**GIVEN EXERCISE:** Copy out everything word for word, from the line containing "Click the Format Painter brush icon" down through the last of the entries below.
───── SUPPLIED INFORMATION ─────
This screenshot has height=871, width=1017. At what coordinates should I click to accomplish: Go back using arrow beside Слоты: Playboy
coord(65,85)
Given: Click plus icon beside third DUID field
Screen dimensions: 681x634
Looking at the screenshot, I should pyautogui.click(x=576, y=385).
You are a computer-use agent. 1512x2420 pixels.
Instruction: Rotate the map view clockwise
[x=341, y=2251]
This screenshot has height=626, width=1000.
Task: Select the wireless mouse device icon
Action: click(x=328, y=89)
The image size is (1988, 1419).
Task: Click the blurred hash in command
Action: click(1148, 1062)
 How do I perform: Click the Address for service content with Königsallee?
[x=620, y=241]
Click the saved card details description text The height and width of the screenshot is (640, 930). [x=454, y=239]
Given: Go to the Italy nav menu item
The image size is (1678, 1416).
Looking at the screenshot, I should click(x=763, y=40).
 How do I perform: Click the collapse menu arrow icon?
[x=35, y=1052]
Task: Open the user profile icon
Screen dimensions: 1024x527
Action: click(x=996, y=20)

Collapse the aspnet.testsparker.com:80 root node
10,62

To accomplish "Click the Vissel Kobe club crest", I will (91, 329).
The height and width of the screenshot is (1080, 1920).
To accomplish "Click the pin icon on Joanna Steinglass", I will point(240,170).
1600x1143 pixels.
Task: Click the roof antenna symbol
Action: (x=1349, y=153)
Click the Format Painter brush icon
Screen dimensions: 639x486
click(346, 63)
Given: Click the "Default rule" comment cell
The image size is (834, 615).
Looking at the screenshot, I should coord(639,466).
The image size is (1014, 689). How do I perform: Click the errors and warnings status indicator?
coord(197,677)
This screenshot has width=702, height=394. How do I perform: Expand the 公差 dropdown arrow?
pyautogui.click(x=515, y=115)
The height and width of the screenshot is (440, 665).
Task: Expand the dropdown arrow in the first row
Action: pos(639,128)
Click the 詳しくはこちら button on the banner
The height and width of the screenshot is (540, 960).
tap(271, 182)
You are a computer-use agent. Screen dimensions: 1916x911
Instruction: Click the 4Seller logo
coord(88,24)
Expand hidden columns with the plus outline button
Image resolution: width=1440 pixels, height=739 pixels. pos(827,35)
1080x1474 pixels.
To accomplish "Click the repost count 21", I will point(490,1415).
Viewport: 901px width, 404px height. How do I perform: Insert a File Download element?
─────
**RESPONSE TO THIS EXERCISE:**
Click the Format Painter brush icon
Screen dimensions: 639x486
click(346, 63)
Given: Click the "Default rule" comment cell
The image size is (834, 615).
Looking at the screenshot, I should coord(639,466).
The image size is (1014, 689). How do I perform: Click the errors and warnings status indicator?
coord(197,677)
This screenshot has width=702, height=394. How do I perform: Expand the 公差 dropdown arrow?
pyautogui.click(x=515, y=115)
The height and width of the screenshot is (440, 665).
Task: Expand the dropdown arrow in the first row
Action: pos(639,128)
Click the 詳しくはこちら button on the banner
The height and width of the screenshot is (540, 960).
tap(271, 182)
You are a computer-use agent. Screen dimensions: 1916x911
Instruction: Click the 4Seller logo
coord(88,24)
Expand hidden columns with the plus outline button
Image resolution: width=1440 pixels, height=739 pixels. pos(827,35)
1080x1474 pixels.
To accomplish "Click the repost count 21", I will point(490,1415).
Viewport: 901px width, 404px height. How do I perform: Insert a File Download element?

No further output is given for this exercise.